### TEXT EXCERPT:
(begin)
Abdillah e Charles [16] developed arrowroot starch/iota-carrageenan films at different concentrations. The results showed that the developed composites presented superior mechanical properties than pristine cassava starch film and improved barrier properties, tensile strength, and swelling properties [16]. Khoo, Chow, and Ismail [17] compared the properties of sugarcane bagasse fiber cellulose nanocrystals (SBFCNC) and microcrystalline cellulose-derived cellulose nanocrystals (MCC-CNC), evaluating the effects of both materials after incorporation into poly(lactic acid) (PLA). They observed that CNC types influence the tensile, thermal, and UV protection properties of PLA nanocomposites. In this study, the performance of SBFCNC was superior to that of MCC-CNC in terms of tensile properties and UV protection for PLA bio nanocomposites, demonstrating its potential as bio-based nanofiller for PLA [17]. Research in this field has indicated that biodegradable polymer composites are receiving improved applications due to their excellent mechanical properties, compatibility, and biodegradability [18, 19].

Thus, the main objective of this chapter is to highlight the main properties of biopolymers, along with the incorporation of ecologically correct micro or nano reinforcements, the modifications that reinforcements can undergo to enhance their properties accompanied by conventional and less common processing techniques for the manufacture of biocomposites. This chapter also discusses the main advanced applications of such biocomposites to meet the sustainable demands of advanced materials.

1.1.1 Polymers and their properties

A polymer is a macromolecule with high molecular weight that is composed of repeating structural units (called monomers) that, usually, are connected by covalent chemical bonds. Polymers can be classified as synthetic, semisynthetic and natural. Synthetic polymers are synthesized in the laboratory by a process called polymerization, in which the monomers react under a controlled environment originating the polymer chain. Some examples of synthetic polymers are nylon, polyethylene, polystyrene, synthetic rubber, polyvinyl chloride, and Teflon, among others. On the other hand, natural polymers are found in nature, generally from plants and from animal sources. The modification of natural polymers by chemical treatment to change their properties leads to semisynthetic polymers [20].

Nowadays, every industry aims to reduce fossil fuel-based materials, leading to a crescent need for environment-friendly sustainable materials and their development [21]. Most polymers...
(end)
### TASK STATEMENT:
According to the text excerpt on biopolymers and biocomposites, what process is used to synthesize synthetic polymers in the laboratory?

### GIVEN MATERIAL:
(begin)
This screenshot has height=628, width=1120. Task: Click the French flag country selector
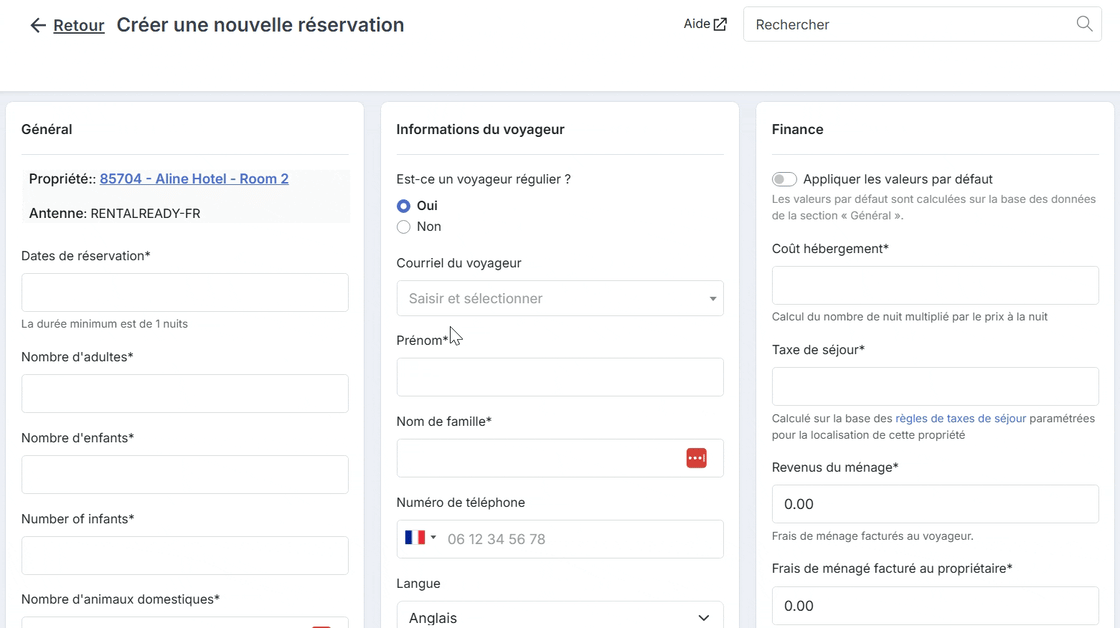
(end)
### RESPONSE TO THIS TASK:
Polymerization, in which monomers react under a controlled environment to form the polymer chain.